_ABOUT THIS EXERCISE_
Only the pictures are to be omitted; everything else in the listing must be reproduced exactly.
===== RECORDS SHOWN
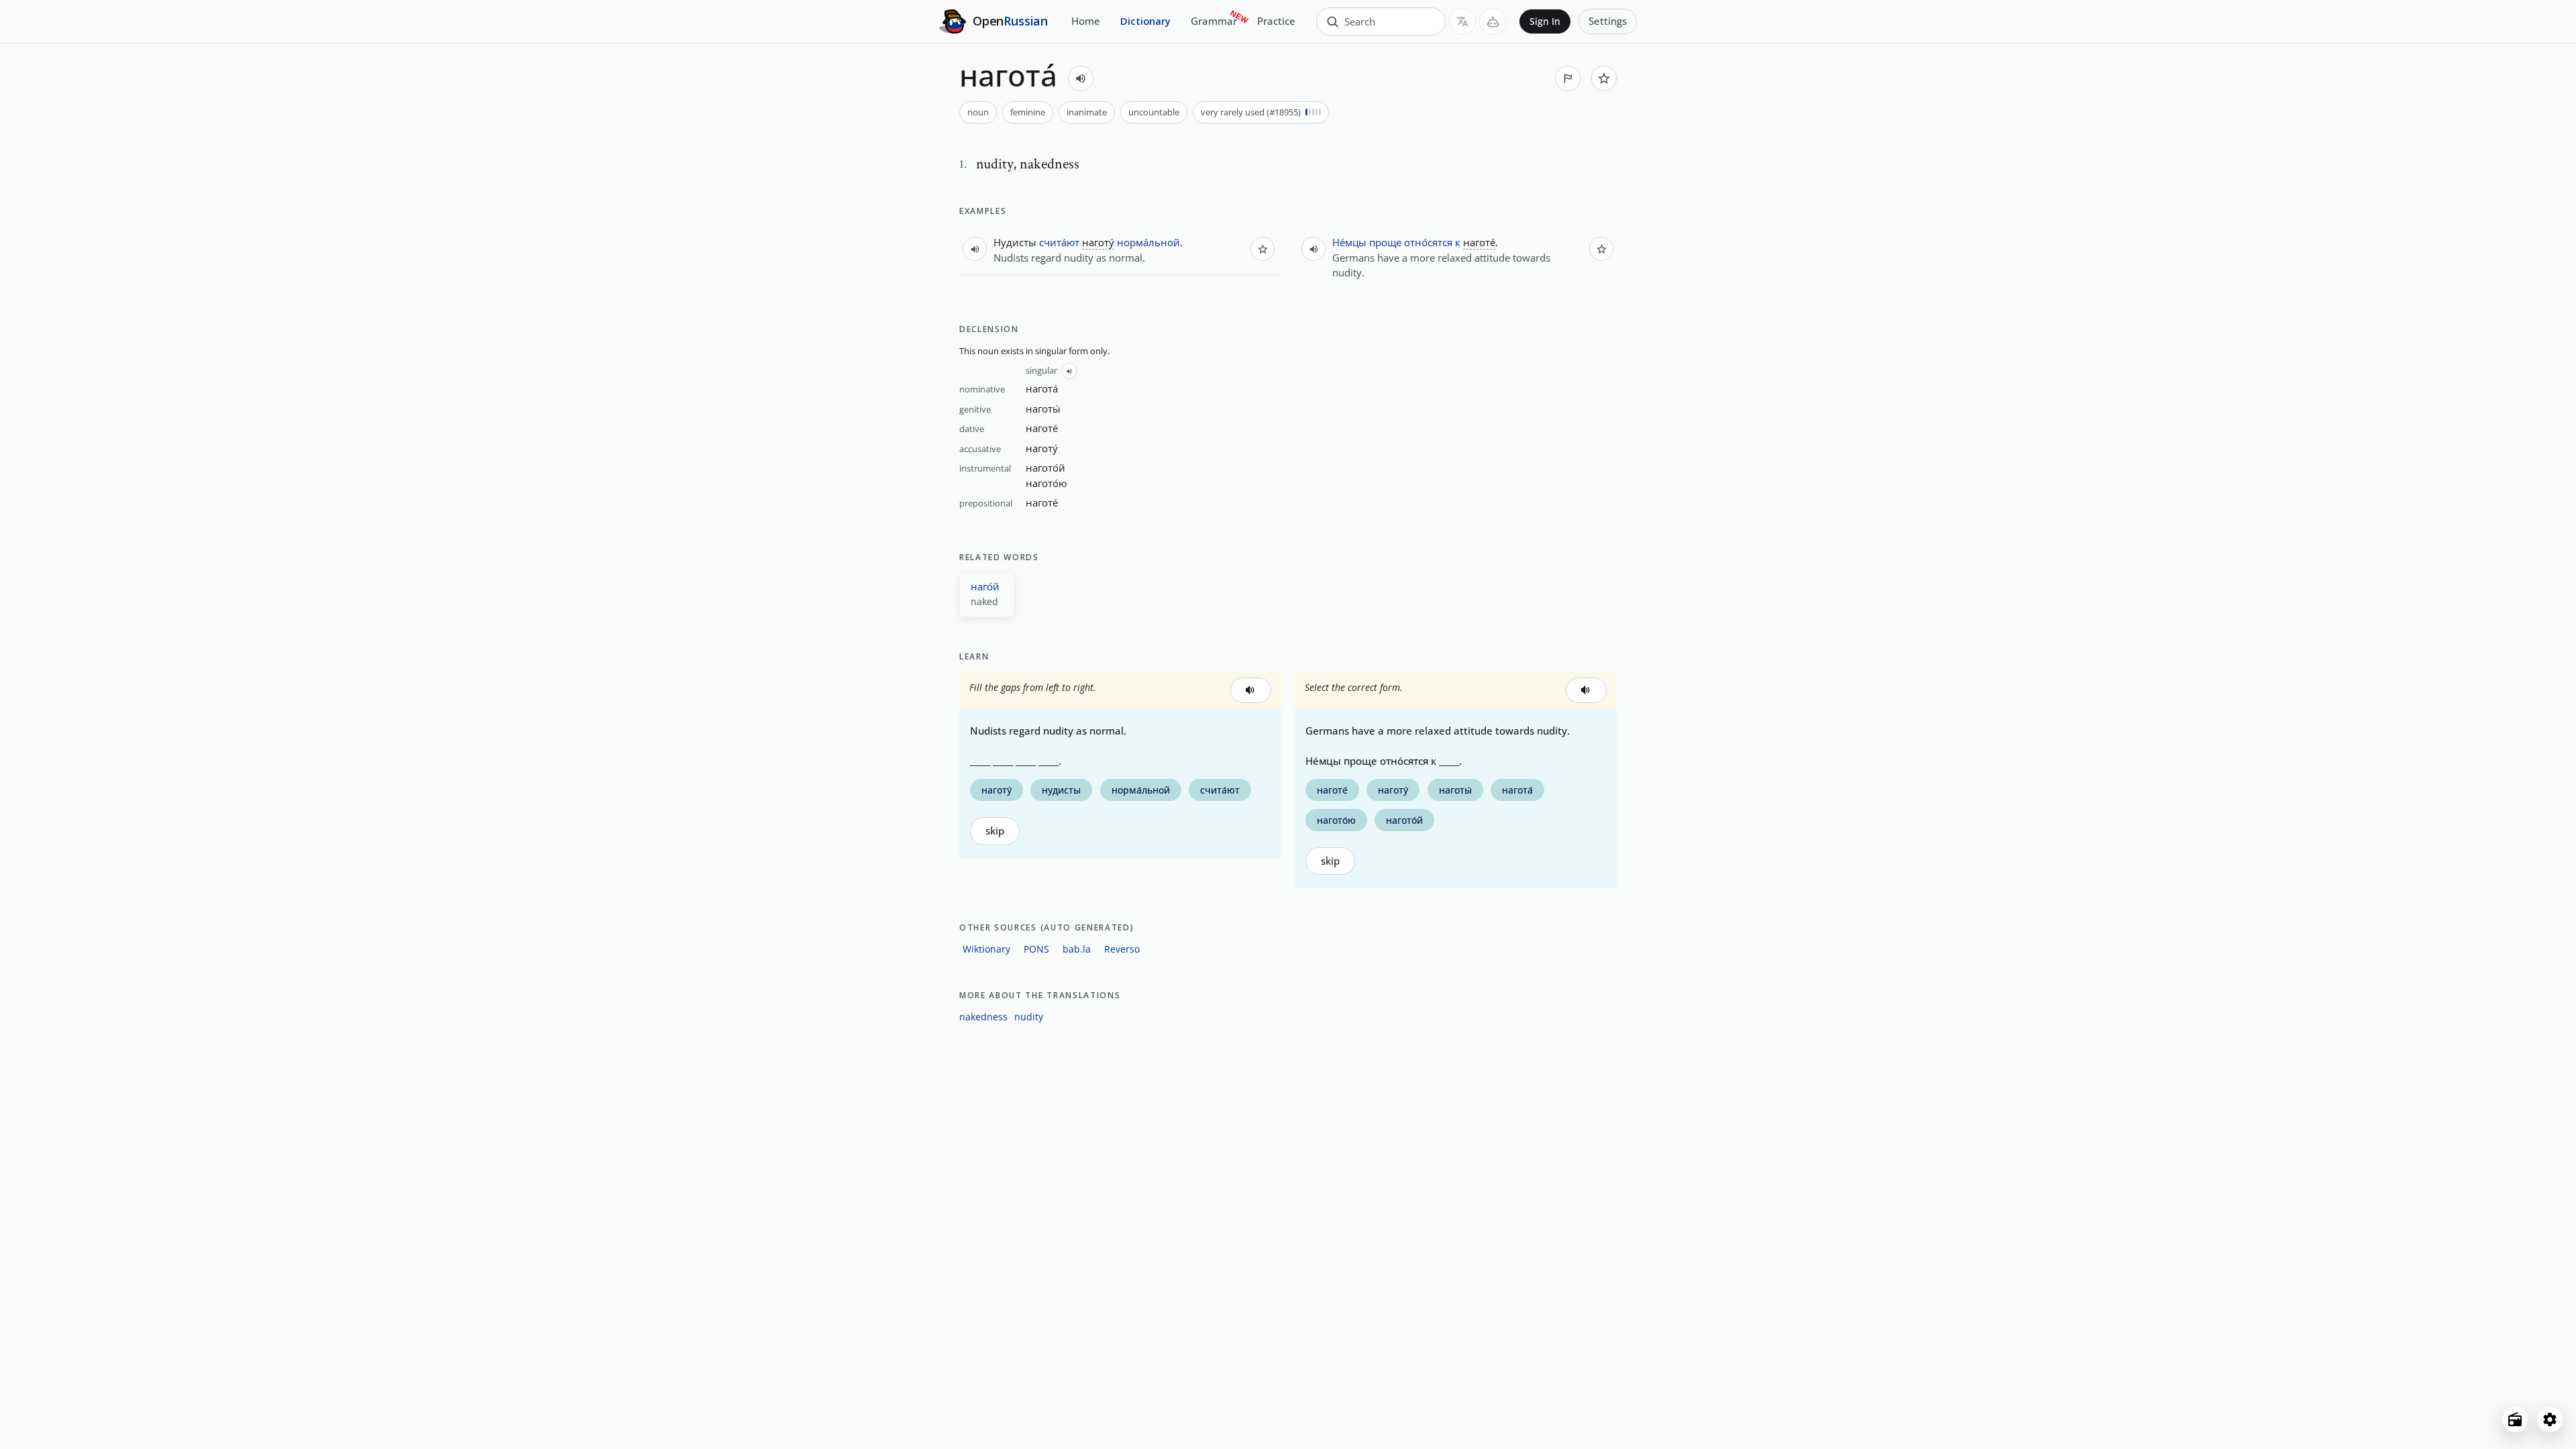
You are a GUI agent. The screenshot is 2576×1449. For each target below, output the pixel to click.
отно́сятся (1428, 242)
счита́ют (1059, 242)
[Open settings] (2550, 1419)
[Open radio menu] (2515, 1419)
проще (1385, 242)
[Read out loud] (1080, 78)
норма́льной (1148, 242)
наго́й (985, 586)
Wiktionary (986, 949)
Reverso (1122, 949)
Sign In (1544, 21)
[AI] (1492, 21)
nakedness (983, 1016)
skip (994, 830)
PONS (1036, 949)
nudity (1028, 1016)
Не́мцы (1349, 242)
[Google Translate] (1462, 21)
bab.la (1077, 949)
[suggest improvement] (1567, 78)
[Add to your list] (1604, 78)
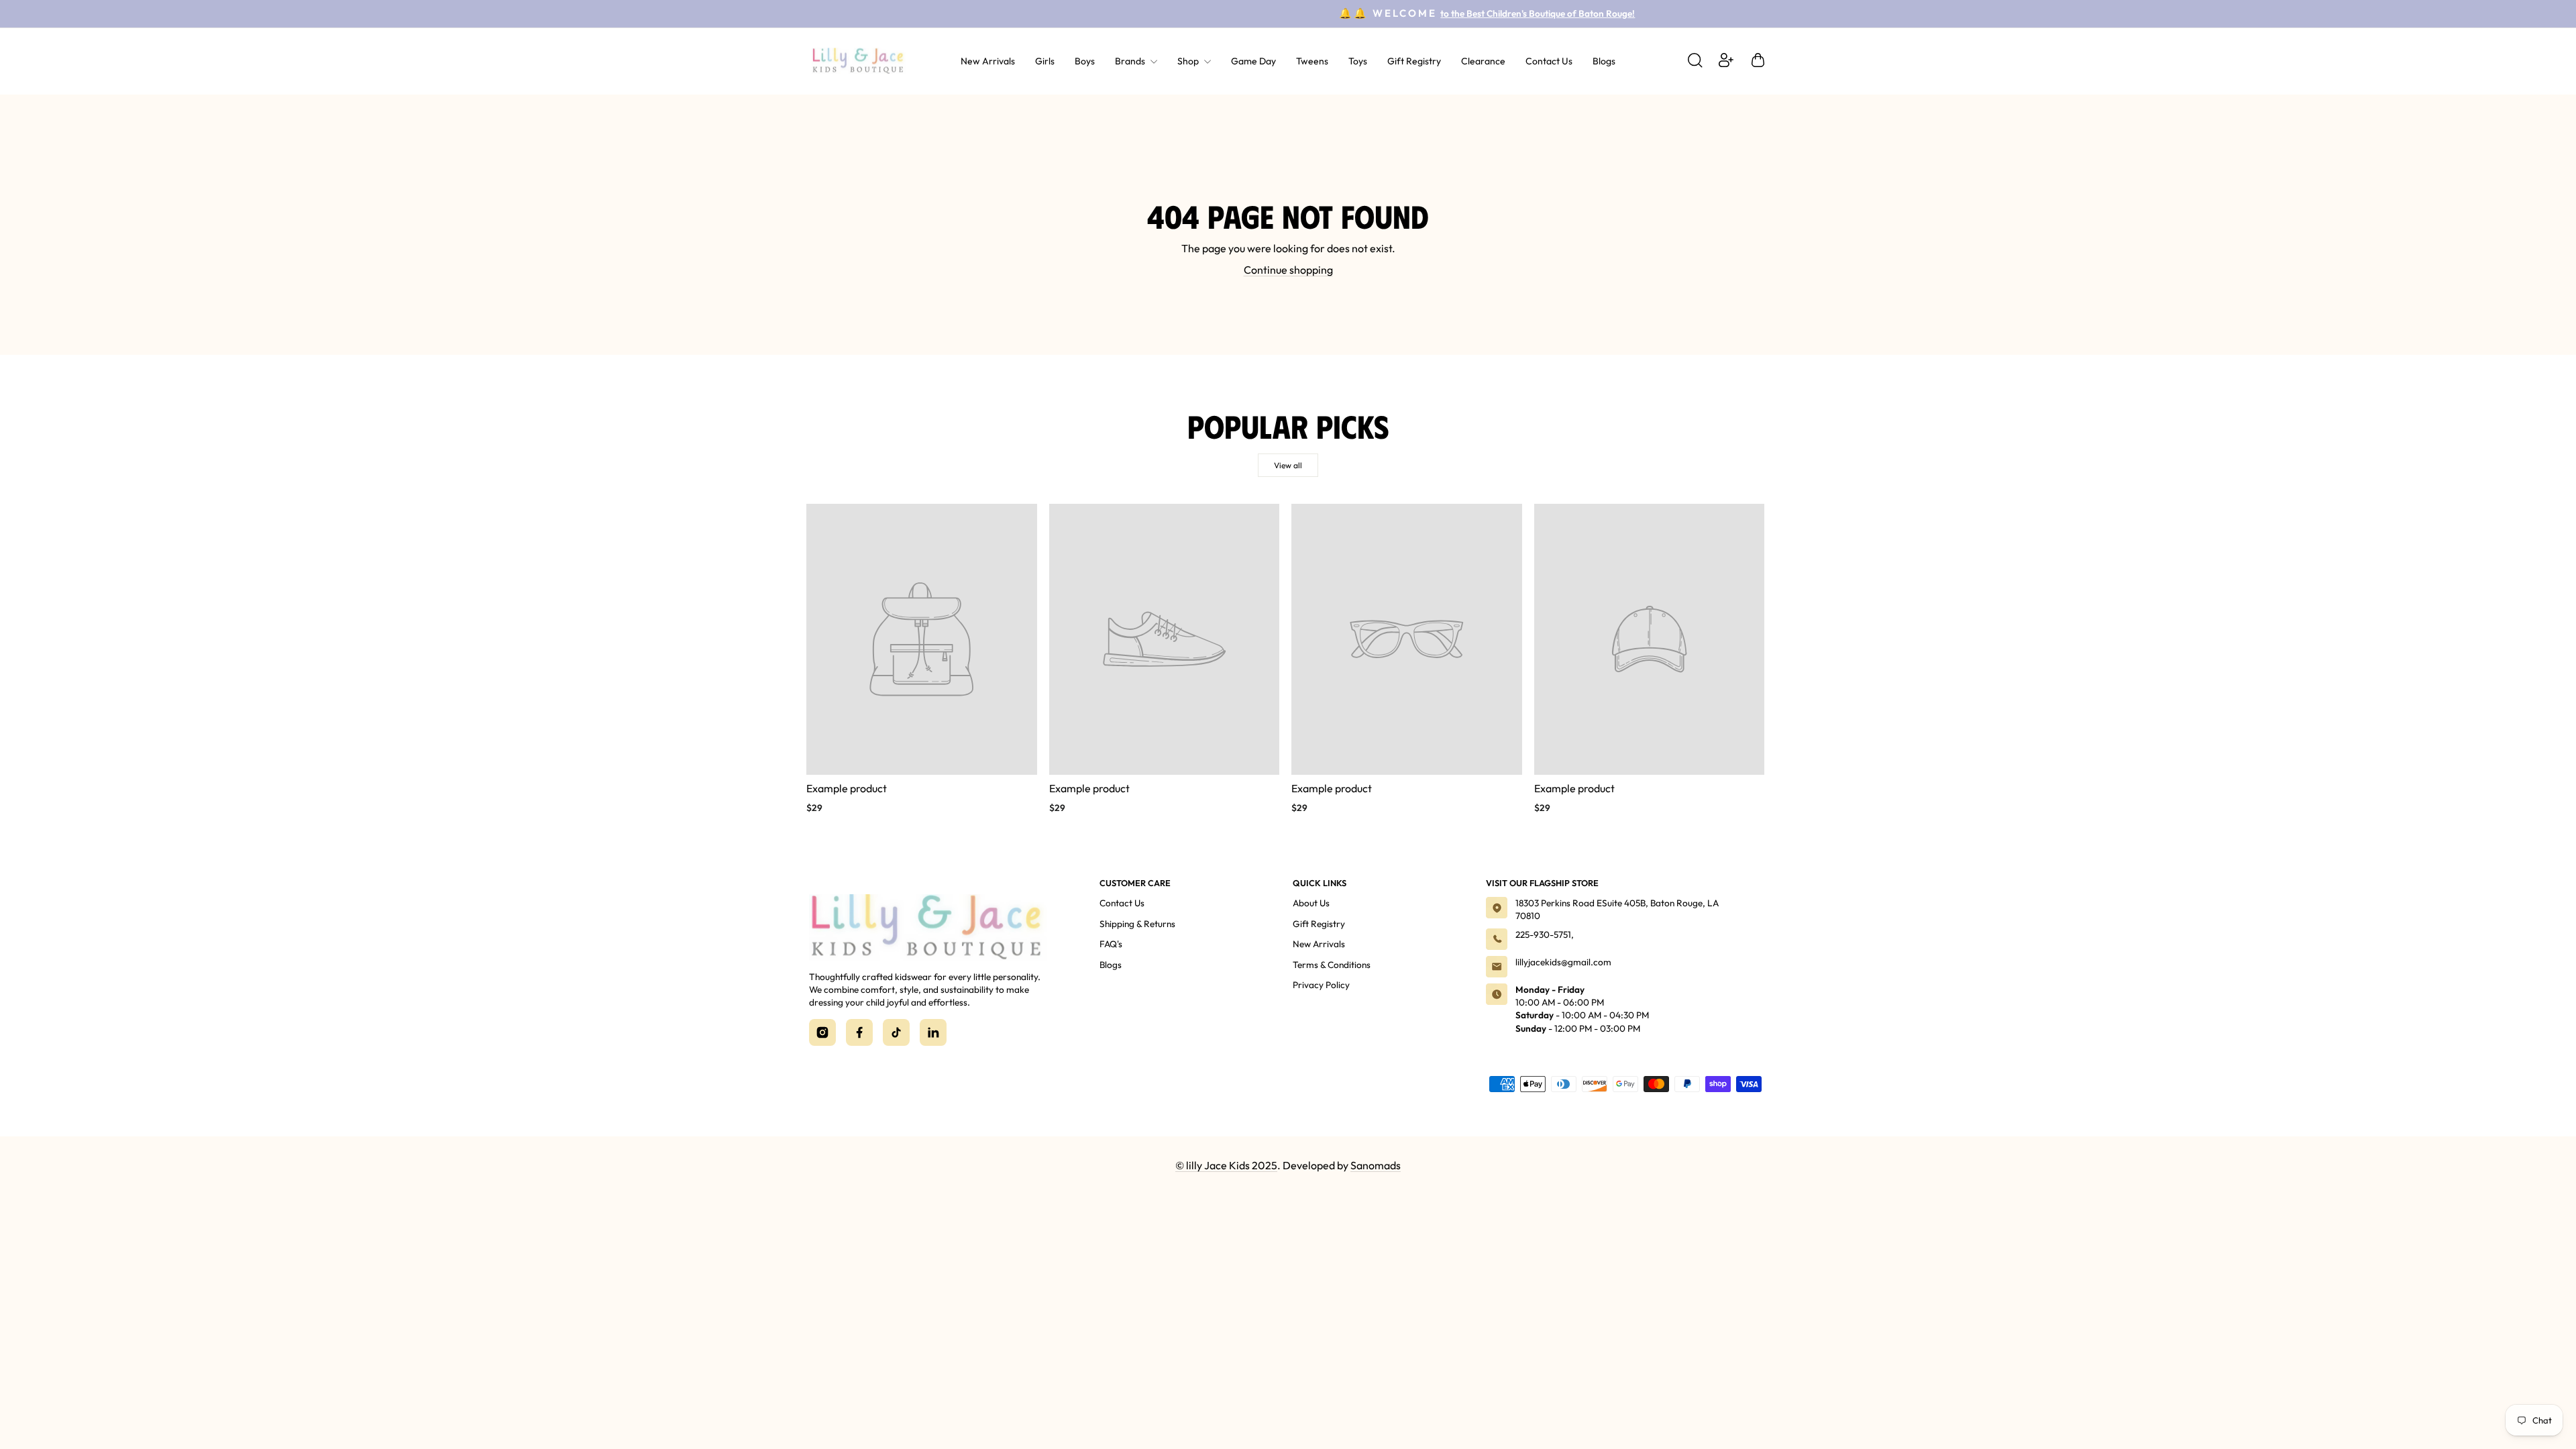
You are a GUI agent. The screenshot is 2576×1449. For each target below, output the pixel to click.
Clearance (1483, 61)
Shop (1189, 61)
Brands (1131, 61)
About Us (1311, 903)
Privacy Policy (1321, 985)
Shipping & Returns (1137, 924)
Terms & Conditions (1332, 965)
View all (1288, 465)
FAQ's (1110, 944)
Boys (1085, 61)
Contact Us (1548, 61)
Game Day (1253, 61)
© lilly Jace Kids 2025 (1226, 1165)
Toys (1357, 61)
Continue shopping (1288, 269)
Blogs (1604, 61)
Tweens (1312, 61)
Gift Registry (1414, 61)
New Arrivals (988, 61)
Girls (1045, 61)
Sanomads (1375, 1165)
==========
_ANSWER SECTION_
You are a GUI agent. The screenshot is 2576×1449. For each target below, output the pixel to click.
отно́сятся (1428, 242)
счита́ют (1059, 242)
[Open settings] (2550, 1419)
[Open radio menu] (2515, 1419)
проще (1385, 242)
[Read out loud] (1080, 78)
норма́льной (1148, 242)
наго́й (985, 586)
Wiktionary (986, 949)
Reverso (1122, 949)
Sign In (1544, 21)
[AI] (1492, 21)
nakedness (983, 1016)
skip (994, 830)
PONS (1036, 949)
nudity (1028, 1016)
Не́мцы (1349, 242)
[Google Translate] (1462, 21)
bab.la (1077, 949)
[suggest improvement] (1567, 78)
[Add to your list] (1604, 78)
You are a GUI agent. The screenshot is 2576×1449. For each target below, output the pixel to click.
Clearance (1483, 61)
Shop (1189, 61)
Brands (1131, 61)
About Us (1311, 903)
Privacy Policy (1321, 985)
Shipping & Returns (1137, 924)
Terms & Conditions (1332, 965)
View all (1288, 465)
FAQ's (1110, 944)
Boys (1085, 61)
Contact Us (1548, 61)
Game Day (1253, 61)
© lilly Jace Kids 2025 (1226, 1165)
Toys (1357, 61)
Continue shopping (1288, 269)
Blogs (1604, 61)
Tweens (1312, 61)
Gift Registry (1414, 61)
New Arrivals (988, 61)
Girls (1045, 61)
Sanomads (1375, 1165)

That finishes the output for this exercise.